Original Collage à trois: The Trio Imàge enlarges its unusual discography

With its third album (released on Nov 13, 2020 on CAVi Music) the Trio Imàge is expanding its still young but all the more exciting discography. On its début CD in 2014, it recorded the three piano trios by Mauricio Kagel for the first time and in 2015 made the première recording of chamber music by the Strauss contemporary Hans Sommer, all with its wonted brilliance. Now, for its third recording, it has chosen three different composers. Antonín Dvořák’s great Piano Trio in F Minor opens this original collage of works and lays the ground for the first recording of the Piano Trio in A Minor by Siegfried Fall, a particularly valuable discovery by the musicians. The CD closes with another première recording: “Perperikoana” (2015) by Marek Dyakov, a Bulgarian painting in sound that the composer dedicated to the trio.
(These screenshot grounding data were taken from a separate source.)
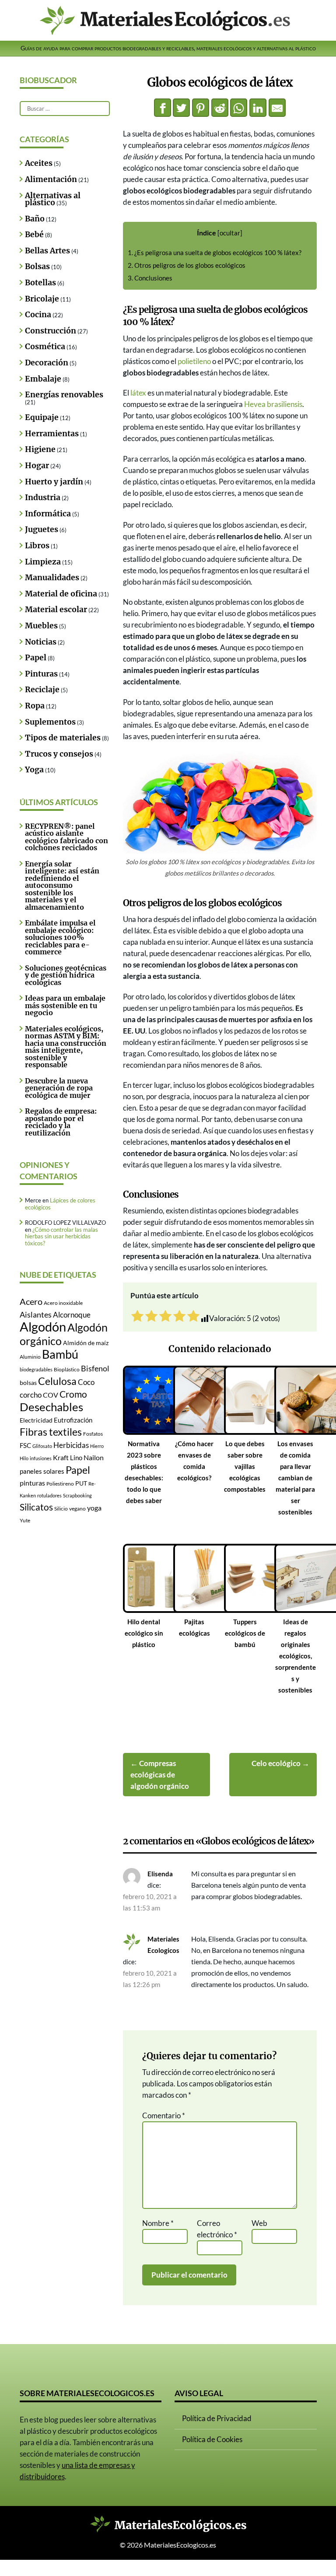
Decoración (46, 363)
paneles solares (42, 1471)
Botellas (40, 282)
With its chance discovery some time ago of the practically-forgotten Piano Trio in A Minor by Siegfried Fall, the Trio Imàge pulled off a veritable coup. Although this talented pupil of Max Bruch won the prestigious Mendelssohn Prize in Berlin with his composition in 1899, he was never really able to establish himself in the music scene, unlike his brothers Leo and Richard, who were successful composers of operettas and popular music. His life, which was nonetheless devoted to music and influenced by his Jewish roots, was brutally extinguished by the Nazis in a concentration camp in 1943.
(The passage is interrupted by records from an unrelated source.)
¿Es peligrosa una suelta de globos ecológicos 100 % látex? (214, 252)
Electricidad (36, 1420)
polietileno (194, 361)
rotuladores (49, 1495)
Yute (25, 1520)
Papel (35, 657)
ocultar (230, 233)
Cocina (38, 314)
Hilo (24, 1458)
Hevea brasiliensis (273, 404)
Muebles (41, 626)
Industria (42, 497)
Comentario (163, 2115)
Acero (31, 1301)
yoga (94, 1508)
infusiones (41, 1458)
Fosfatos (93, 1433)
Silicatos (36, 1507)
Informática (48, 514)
The ensemble has felt a strong bond with the accordionist, dancer, arranger, conductor and composer Marek Dyakov (b. 1976) for years, especially as, like him, two of its members come from Bulgaria: “His music blends the great wealth of our folklore and the tradition of Bulgarian composition with creative depth and sincerity, ingenuity and a pronounced personal touch.” “Perperikoana” comes from the four-part cycle “Old Bulgarian Legends,” which Dyakov wrote for the Trio Imàge.

The violinist Gergana Gergova, the cellist Thomas Kaufmann and the pianist Pavlin Nechev have been playing together as the Trio Imàge since 2008, delighting listeners with their refined sound and unusual repertoire. Their mentor, the internationally-renowned chamber music pedagogue Eberhard Feltz, sees them as “three quintessentially musical talents, each with their own intellectual yet sensuous appeal and mastery.” This new album once more bears witness to the inspiration, passion and artistry of the three ensemble members.